Four countries are running trials of BCG against Covid-19 even though no specific new antigens have been added to it.
A particular safety worry for Covid-19 vaccines is “antibody dependent enhancement.” In some diseases, and in some circumstances, antibodies can make a viral infection more damaging.
This term that will undoubtedly be heard a lot more before Covid-19 is tamed.
Some researchers are pushing for speed over safety. They are pushing “challenge” trials. A normal trial would vaccinate a lot of people and then see how many get sick naturally.
Challenge trials jump the gun and deliberately expose vaccinated volunteers to the virus. The ethical ramifications of such trials are troubling.
A group of Harvard scientists recently suggested that if volunteers were young and healthy a small challenge trial might be worth the risk and the data gathered might be useful.
Profits are a motivator or not
Profits in vaccine making are low, not many Western companies find such capabilities worth the time and risk.
Almost all the pharmaceutical industry’s vaccine-manufacturing know-how is concentrated in just four companies: GSK, Johnson & Johnson, Pfizer and Sanofi.
These companies have no desire to develop vaccines for pandemics. Vaccines for diseases that then vanish are less profitable than a yearly flu vaccine.
In theory, manufacture of Covid-19 vaccines using conventional approaches could be scaled up quickly. But doing so might mean fewer regular vaccines get made.
The World Health Organization (WHO) reports that there are already unrelated shortages of vaccines for yellow fever and measles.
The seasonal nature of flu vaccinations means that those production facilities have spare capacity part of the year.
Governments have yet to coordinate their response.

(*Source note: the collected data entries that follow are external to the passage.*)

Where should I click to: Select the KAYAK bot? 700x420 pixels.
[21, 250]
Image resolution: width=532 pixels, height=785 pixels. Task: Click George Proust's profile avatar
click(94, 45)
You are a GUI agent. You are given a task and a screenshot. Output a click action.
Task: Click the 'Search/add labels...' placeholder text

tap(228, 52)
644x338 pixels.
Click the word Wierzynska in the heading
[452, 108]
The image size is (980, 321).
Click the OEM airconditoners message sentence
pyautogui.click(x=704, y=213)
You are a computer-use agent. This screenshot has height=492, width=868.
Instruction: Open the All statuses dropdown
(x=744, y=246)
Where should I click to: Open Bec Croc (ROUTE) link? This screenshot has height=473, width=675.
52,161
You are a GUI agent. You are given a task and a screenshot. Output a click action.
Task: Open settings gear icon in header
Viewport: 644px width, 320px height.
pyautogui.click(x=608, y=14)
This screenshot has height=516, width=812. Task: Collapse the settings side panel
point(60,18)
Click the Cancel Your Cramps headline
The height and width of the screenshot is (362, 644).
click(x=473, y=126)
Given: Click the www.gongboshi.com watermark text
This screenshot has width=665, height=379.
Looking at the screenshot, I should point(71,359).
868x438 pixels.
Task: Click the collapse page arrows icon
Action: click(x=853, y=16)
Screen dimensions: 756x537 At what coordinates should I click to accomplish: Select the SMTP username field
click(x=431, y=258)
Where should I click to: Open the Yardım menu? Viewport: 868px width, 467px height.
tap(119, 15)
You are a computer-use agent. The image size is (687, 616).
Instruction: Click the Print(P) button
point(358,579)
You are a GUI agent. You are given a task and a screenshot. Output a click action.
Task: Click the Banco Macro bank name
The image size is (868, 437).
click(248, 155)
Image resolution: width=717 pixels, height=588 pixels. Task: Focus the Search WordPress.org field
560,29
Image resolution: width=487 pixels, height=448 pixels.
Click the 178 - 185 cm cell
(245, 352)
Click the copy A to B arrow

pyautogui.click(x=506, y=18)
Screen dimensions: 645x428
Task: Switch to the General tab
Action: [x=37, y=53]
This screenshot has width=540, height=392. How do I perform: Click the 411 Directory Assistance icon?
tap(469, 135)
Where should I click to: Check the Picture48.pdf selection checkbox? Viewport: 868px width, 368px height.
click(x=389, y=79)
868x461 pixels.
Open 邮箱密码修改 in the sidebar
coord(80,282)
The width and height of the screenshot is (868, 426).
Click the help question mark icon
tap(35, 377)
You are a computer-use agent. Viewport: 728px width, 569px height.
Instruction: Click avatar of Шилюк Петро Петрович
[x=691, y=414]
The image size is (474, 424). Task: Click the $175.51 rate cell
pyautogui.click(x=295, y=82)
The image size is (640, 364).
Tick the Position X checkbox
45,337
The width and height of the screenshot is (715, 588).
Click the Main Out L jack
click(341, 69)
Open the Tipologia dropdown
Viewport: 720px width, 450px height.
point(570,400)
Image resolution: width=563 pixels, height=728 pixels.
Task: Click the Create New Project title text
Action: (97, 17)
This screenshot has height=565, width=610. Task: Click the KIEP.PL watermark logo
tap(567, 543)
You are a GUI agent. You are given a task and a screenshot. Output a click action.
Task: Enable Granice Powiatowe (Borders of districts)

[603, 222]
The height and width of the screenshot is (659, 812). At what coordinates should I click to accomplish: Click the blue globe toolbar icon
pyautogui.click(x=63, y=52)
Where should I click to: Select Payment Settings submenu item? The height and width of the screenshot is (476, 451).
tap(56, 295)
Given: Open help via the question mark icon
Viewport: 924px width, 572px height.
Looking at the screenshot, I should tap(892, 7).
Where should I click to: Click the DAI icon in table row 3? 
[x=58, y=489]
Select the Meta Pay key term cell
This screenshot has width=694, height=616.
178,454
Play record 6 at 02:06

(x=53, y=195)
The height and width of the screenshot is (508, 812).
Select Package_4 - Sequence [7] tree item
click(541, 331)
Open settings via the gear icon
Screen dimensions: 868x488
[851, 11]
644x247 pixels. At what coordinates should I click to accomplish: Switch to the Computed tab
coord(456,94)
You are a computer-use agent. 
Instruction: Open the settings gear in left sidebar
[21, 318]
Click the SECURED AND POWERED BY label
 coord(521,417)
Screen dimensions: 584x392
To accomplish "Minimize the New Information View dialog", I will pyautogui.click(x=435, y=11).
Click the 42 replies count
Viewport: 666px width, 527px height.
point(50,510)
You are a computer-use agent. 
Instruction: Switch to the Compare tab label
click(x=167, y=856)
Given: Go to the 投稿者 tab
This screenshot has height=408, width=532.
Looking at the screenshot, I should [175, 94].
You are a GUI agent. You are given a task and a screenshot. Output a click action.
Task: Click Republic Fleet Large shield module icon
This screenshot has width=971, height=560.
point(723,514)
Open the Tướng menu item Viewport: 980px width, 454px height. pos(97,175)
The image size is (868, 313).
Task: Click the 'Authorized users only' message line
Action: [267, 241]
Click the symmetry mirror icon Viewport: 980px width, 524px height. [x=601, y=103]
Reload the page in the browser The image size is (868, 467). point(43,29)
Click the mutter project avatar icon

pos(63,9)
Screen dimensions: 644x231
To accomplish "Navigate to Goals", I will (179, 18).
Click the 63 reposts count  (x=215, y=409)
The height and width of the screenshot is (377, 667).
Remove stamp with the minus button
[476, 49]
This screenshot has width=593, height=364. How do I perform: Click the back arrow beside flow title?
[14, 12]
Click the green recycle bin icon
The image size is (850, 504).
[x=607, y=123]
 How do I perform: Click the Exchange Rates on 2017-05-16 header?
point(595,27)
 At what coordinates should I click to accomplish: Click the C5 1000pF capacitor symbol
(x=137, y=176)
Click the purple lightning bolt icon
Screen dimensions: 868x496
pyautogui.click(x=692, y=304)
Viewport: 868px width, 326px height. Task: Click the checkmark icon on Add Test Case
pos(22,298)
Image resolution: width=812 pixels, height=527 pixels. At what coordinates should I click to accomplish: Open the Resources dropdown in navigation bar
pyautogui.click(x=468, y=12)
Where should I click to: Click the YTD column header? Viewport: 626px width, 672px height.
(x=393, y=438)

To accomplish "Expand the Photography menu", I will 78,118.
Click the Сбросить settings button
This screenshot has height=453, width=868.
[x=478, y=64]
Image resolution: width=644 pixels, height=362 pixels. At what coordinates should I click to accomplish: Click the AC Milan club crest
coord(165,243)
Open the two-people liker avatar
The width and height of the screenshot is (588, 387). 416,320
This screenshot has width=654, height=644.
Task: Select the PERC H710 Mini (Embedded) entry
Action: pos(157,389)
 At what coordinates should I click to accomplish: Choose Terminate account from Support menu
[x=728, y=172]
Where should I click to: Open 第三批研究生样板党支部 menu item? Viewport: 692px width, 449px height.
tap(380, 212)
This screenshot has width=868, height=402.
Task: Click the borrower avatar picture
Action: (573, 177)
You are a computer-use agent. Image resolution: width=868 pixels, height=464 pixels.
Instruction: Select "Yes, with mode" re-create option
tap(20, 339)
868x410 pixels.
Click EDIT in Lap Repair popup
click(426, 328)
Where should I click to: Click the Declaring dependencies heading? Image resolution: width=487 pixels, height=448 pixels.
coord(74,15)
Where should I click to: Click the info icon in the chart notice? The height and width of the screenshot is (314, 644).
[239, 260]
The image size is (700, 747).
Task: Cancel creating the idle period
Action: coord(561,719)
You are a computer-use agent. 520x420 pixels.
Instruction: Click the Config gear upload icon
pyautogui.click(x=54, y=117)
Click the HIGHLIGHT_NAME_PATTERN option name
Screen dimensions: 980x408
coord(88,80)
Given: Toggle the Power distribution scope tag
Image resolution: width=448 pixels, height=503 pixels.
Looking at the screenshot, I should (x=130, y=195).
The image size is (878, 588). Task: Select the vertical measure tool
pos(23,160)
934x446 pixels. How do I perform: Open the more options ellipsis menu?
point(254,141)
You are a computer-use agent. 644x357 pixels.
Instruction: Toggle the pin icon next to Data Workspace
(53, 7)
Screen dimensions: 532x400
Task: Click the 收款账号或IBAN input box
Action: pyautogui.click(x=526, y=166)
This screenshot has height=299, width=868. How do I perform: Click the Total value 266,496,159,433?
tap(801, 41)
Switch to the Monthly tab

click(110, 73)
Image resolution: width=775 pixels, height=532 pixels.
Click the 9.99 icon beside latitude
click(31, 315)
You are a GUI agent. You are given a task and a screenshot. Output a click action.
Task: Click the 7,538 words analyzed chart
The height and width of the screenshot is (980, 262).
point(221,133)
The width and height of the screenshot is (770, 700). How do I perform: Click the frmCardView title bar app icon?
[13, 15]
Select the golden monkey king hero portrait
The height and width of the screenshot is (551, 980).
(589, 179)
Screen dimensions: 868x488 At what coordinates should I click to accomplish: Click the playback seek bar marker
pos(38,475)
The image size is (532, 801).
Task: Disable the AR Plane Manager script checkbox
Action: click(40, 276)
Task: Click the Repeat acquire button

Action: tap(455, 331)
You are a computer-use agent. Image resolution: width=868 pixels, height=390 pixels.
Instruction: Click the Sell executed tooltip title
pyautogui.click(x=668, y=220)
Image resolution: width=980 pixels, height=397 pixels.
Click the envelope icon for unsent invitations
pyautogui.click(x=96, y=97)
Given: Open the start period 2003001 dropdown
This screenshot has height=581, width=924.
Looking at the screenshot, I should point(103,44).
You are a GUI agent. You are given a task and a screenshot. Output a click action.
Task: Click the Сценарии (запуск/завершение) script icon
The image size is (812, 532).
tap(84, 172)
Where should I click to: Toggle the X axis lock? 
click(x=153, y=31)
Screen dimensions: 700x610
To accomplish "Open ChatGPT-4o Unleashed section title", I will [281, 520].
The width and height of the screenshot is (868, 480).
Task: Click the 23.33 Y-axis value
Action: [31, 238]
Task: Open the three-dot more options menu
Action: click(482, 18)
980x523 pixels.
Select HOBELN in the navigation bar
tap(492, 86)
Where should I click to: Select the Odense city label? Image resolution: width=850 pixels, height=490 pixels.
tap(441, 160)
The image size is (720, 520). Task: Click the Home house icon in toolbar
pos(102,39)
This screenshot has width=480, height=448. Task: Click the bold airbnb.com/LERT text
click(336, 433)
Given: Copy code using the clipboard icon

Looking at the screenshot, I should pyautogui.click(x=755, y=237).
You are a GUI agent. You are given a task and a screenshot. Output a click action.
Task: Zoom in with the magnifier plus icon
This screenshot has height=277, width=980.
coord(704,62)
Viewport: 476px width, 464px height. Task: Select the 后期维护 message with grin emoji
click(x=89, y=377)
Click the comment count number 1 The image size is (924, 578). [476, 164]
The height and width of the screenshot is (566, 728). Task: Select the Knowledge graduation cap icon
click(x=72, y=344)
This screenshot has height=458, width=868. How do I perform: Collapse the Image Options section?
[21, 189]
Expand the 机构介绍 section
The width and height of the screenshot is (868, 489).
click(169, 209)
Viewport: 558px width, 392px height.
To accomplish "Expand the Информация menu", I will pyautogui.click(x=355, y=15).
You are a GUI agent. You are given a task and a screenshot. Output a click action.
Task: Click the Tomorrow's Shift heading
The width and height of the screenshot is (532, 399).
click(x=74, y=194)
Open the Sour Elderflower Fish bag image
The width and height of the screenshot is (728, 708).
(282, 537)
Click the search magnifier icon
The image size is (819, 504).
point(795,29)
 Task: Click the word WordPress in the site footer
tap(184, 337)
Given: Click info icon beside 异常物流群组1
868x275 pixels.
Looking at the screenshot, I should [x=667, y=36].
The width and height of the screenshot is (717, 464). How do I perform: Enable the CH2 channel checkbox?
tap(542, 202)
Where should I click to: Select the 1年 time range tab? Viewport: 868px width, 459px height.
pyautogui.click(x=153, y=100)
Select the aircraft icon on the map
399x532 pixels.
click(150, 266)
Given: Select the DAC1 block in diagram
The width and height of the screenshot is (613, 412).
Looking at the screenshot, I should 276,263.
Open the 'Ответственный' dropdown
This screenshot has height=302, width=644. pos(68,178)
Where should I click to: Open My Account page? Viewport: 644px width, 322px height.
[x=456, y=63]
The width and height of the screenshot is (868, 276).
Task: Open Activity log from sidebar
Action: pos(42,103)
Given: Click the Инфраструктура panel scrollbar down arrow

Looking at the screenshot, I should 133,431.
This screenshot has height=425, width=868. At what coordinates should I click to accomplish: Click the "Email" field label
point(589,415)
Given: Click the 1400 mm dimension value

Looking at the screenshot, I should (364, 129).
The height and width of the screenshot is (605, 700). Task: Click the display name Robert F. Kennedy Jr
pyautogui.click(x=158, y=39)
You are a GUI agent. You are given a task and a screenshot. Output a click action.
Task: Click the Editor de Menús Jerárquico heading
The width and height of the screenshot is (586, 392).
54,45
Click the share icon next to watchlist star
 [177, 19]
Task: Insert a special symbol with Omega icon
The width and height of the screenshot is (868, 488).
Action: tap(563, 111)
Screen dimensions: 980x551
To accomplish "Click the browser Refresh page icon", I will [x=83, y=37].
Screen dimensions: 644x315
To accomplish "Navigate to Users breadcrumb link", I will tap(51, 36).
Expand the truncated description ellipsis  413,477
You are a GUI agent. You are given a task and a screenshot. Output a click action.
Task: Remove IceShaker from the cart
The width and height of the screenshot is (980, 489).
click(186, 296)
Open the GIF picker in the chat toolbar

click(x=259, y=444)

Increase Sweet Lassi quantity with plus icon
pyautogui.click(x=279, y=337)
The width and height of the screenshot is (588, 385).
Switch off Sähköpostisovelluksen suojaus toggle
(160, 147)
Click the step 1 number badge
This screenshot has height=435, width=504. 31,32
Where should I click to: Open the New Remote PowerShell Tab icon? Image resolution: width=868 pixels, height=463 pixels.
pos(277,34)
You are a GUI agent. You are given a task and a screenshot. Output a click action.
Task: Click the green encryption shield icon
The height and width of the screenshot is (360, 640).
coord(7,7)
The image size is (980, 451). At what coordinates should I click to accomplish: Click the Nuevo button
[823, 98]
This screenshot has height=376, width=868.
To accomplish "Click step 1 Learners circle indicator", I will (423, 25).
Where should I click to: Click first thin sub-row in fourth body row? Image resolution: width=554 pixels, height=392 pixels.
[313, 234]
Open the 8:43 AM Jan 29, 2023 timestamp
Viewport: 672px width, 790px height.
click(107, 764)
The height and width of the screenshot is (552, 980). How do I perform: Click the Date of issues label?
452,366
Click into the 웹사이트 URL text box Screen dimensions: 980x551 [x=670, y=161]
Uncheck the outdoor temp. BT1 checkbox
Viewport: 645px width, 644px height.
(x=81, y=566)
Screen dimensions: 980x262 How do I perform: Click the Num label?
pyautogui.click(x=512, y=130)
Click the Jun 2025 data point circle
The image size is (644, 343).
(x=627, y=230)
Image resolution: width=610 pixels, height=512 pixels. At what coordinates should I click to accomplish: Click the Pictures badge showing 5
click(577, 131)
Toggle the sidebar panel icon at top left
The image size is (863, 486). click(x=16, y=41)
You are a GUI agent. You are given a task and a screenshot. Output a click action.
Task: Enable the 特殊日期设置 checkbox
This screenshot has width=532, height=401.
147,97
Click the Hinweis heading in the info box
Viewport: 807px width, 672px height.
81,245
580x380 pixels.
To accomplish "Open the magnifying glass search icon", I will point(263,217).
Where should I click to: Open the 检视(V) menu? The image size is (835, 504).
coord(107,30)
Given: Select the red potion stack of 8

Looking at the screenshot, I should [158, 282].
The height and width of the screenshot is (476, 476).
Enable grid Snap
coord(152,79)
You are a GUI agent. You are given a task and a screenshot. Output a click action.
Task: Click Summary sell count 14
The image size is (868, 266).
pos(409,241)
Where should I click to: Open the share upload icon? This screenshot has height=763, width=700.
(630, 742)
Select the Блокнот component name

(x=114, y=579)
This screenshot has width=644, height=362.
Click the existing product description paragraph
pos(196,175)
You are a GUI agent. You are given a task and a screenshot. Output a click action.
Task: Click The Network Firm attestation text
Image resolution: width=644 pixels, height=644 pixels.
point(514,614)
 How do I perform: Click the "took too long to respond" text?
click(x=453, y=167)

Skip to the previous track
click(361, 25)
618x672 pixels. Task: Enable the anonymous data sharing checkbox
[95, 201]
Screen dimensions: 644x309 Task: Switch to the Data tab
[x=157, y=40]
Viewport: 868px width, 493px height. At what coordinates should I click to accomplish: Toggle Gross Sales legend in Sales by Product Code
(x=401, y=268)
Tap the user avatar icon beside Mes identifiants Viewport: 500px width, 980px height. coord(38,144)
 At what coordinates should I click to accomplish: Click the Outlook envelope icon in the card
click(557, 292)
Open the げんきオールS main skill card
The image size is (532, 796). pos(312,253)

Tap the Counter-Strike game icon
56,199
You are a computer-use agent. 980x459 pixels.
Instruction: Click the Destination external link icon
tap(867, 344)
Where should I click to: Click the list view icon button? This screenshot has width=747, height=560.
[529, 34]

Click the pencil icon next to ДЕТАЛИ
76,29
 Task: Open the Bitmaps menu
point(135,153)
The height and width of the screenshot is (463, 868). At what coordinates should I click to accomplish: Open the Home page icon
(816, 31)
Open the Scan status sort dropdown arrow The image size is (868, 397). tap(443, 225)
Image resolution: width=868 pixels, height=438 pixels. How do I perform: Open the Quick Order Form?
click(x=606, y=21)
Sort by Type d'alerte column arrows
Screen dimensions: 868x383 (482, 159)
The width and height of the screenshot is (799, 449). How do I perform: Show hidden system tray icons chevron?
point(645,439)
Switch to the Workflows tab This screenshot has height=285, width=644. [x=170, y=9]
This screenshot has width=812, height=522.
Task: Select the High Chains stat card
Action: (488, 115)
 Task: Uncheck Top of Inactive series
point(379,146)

Scientists are urging the G20 to try and reach some kind of consensus on vaccine production and then fund it. The G20 has in turn asked the WHO to outline a plan for the equitable distribution of the goods needed to fight Covid-19.
President Trump recently cut funding to the WHO. It seems unlikely that he will work on a coordinated effort to ramp up vaccine production and distribution for the world’s people.
Politics will likely see some people trampled underfoot in the rush to get out.